The results of the Pan Am 103 legal process will raise again the question of whether this method of combating terrorism is effective. The bombing of Pan Am 103 could not have occurred without Qaddafi’s authorization, yet he is still free. The security services that made the bombing possible are still operating and could organize other attacks. Similarly, Usama bin Laden, the financier and facilitator of some of the worst terrorism of the 1990s, remains safe in Afghanistan, able to support more attacks, even though some of those who carried out these attacks are among those we have arrested recently.

It is certainly the case that the use of legal proceedings against terrorists is not a decisive weapon. But it does have beneficial results. The painstaking and quite remarkable reconstruction of what happened to Pan Am 103 and who committed the crime, allowed the United States to build support for sanctions against Qaddafi. Over time, these sanctions had an effect on the Libyan economy and, it appears, on Qaddafi himself, who came to feel isolated. The economic and psychological costs of sanctions were a significant element in the long multifaceted campaign to persuade Qaddafi to curtail his support for terrorism. This campaign has worked. Qaddafi is not the problem he was in the 1980s.

Similarly, following the indictment of Usama bin Ladin in 1998 for his part in the bombings of two U.S. embassies in east Africa, pressure has mounted on the rulers of Afghanistan, who have given him shelter. Both the United States and the United Nations have placed sanctions on the country, for example, demanding that bin Ladin be turned over to the United States or a third country for trial. Again, such measures will not produce results over night or by themselves. But over time, with other measures, the case of Libya and Pan Am 103 suggests, they will.

This is one reason why we should not give up the strategy of using legal proceedings against terrorists. Another reason is that we have few, if any, alternatives. Some counsel the use of military force, for example. But this is one of the weakest tools we have in the fight against terrorism. We are more vulnerable to terrorist attack than the terrorist are to our military force. In any campaign of tit-for-tat violence, we are likely to come out the worse.

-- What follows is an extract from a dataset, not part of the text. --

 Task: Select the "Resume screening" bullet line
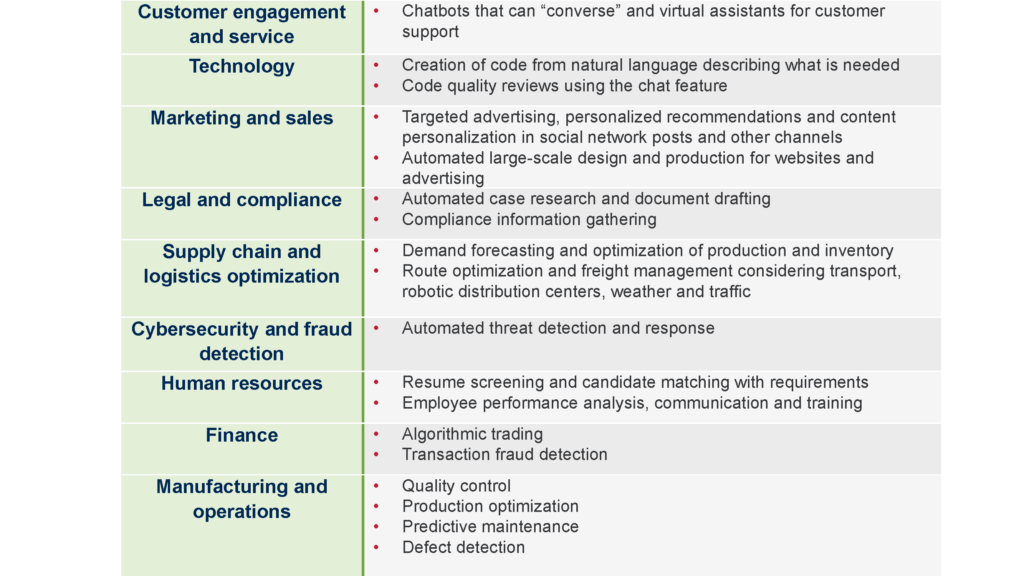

In fighting terrorism, as in all our national security concerns, we should fight in a way that plays to our strengths. In the case of terrorism, this means using criminal investigations and diplomatic and economic sanctions. It means continuing our now more than three decade-long struggle to shape international opinion, making terrorism illegitimate and isolating those who support it.

Such measures, employed to good effect in the Pan Am 103 case, will not produce a decisive victory over terrorism. Such a victory is not possible. But if we remain steadfast, accepting inconclusive results and setbacks but struggling on, in the long-term, slowly but surely, the ultimate verdict will go in our favor.

David Tucker is a Member of the Board of Advisors at the Ashbrook Center for Public Affairs at Ashland University and an Associate Professor at the United States Naval Postgraduate School.